El pueblo resulta ser un lugar tan fascinante o más que el yacimiento. Es pequeño (unos 4.000 vecinos), con calles empedradas, en cuesta, flanqueadas por edificios de colores cantarines y un verdadero tropel de hoteles familiares. Aquí recala esa raza de viajeros que sabe rastrear los lugares inocentes. Incluso se ve algún hippy vendiendo abalorios entre mestizos de cobre, tocados todos con altos sombreros blancos de ala, y casi todos con un machetón en bandolera, como alma inseparable. El mercado cubierto, las pulperías (abacerías), el ritmo calmo y la palabra queda -todo el mundo se saluda- contrastan con el bullicio que se forma a la atardecida, cuando unos turistas bastante alternativos toman al asalto la calle principal y sus patios alumbrados con velitas o bujías parpadeantes.

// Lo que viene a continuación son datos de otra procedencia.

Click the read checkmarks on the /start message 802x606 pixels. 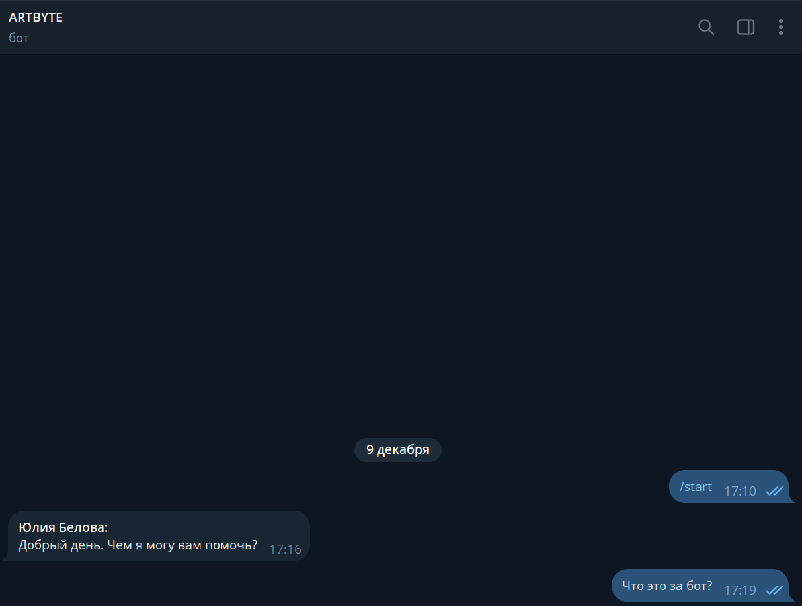(774, 491)
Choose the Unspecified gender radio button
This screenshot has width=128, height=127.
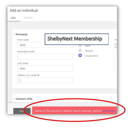(80, 55)
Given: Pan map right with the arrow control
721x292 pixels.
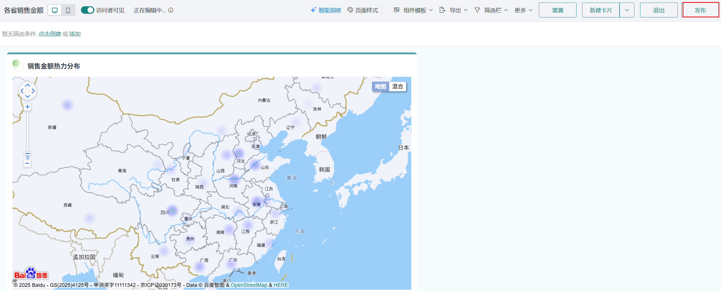Looking at the screenshot, I should click(33, 91).
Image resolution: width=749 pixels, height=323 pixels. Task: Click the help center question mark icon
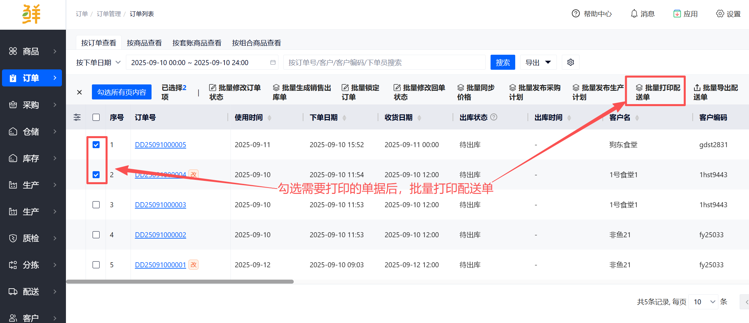(575, 14)
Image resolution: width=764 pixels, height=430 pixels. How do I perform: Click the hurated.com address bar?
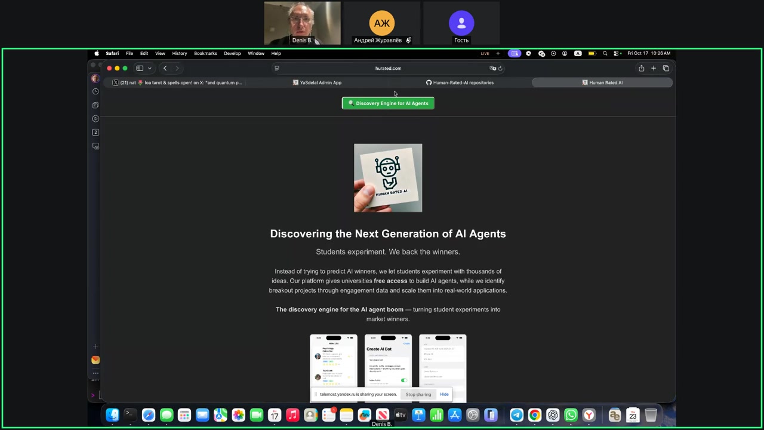pyautogui.click(x=388, y=68)
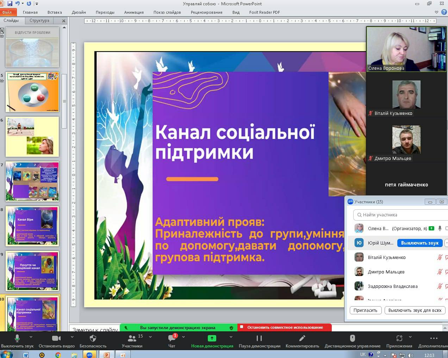Viewport: 448px width, 358px height.
Task: Open the Вставка ribbon tab
Action: 55,12
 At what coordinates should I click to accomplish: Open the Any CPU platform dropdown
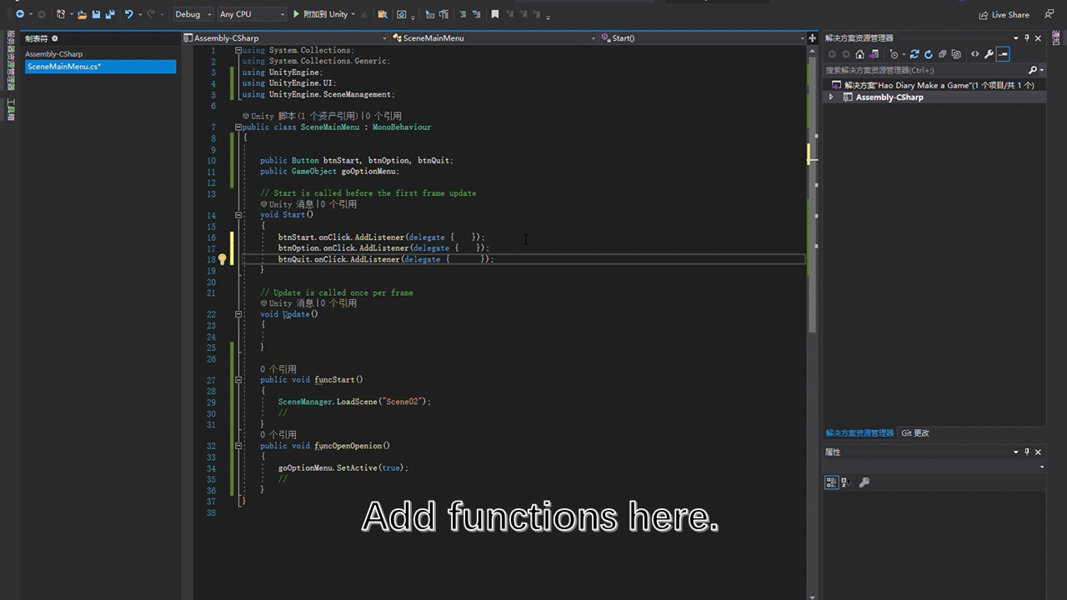click(252, 14)
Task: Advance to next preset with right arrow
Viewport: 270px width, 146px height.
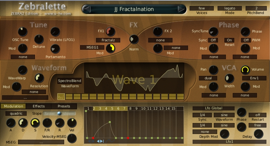Action: click(181, 9)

San José de Copán es lugar para quedarse y no para visitar de paso, en excursión erudita desde la vecina Guatemala. Es un no-lugar reñido con relojes y calendarios, una pócima de las que no quedan. Además, hay no poco que ver y hacer en los alrededores. Cenar en la Hacienda San Lucas, por ejemplo, al otro lado del río, en la oscuridad de los cafetales. Ir hasta La Entrada, donde llegan a mercar cada día campesinos que parecen sacados de las novelas indigenistas de Ramón Amaya (un clásico muerto en 1966). Acercarse a las ruinas mayas de El Puente, en un paraje delicioso, con su pequeño museo. O subir hasta la ciudad colonial de Santa Rosa de Copán: allí no saben lo que es un turista, hay que explicárselo. Creo que con eso queda dicho hasta dónde llega ese grado de verdad que tanto gusta a los viajeros de oficio.
Localización
Cómo ir. Iberia (902 400500) tiene un vuelo diario desde Madrid a San Pedro de Sula, vía Miami a partir de 718,6 euros.Desde San Pedro de Sula se puede ir a Ruinas de Copán en autobús (son 180 kilómetros y unas dos horas y media); está en proyecto un aeropuerto para Copán.Alojamiento. Hotel Marina Copán (00 504 651 4070), haciendo semiesquina a la plaza central, es uno de los mejores en el centro, pequeño y tranquilo, con piscina, habitación 98 euros. Posada Real de Copán (00 504 651 4480) tipo resort que está a las afueras del pueblo, a unos tres kilómetros, para quienes quieran tranquilidad absoluta, 87,50 euros la habitación. En el pueblo, que es pequeño, abundan los hotelitos de tipo familiar que tienen entre 10 y 20 habitaciones y que cuestan entre 15 y 50 euros.Comer. Hacienda San Lucas (00 504 651 4106) es una antigua hacienda cafetera frente a las ruinas de Copán, convertida por su propietaria Flavia en un lugar muy personal y exquisito; tienen también un par de habitaciones. Llama del Bosque (00 504 651 4431), cerca de la plaza, presume de ser el primer restaurante turístico del pueblo, cocina típica. Carnitas Nía Lola (00 504 651 4196), al final de la calle de los turistas, tal vez sea el sitio más animado y agradable, sobre todo por las noches, especialidad en carnes y precios discretos.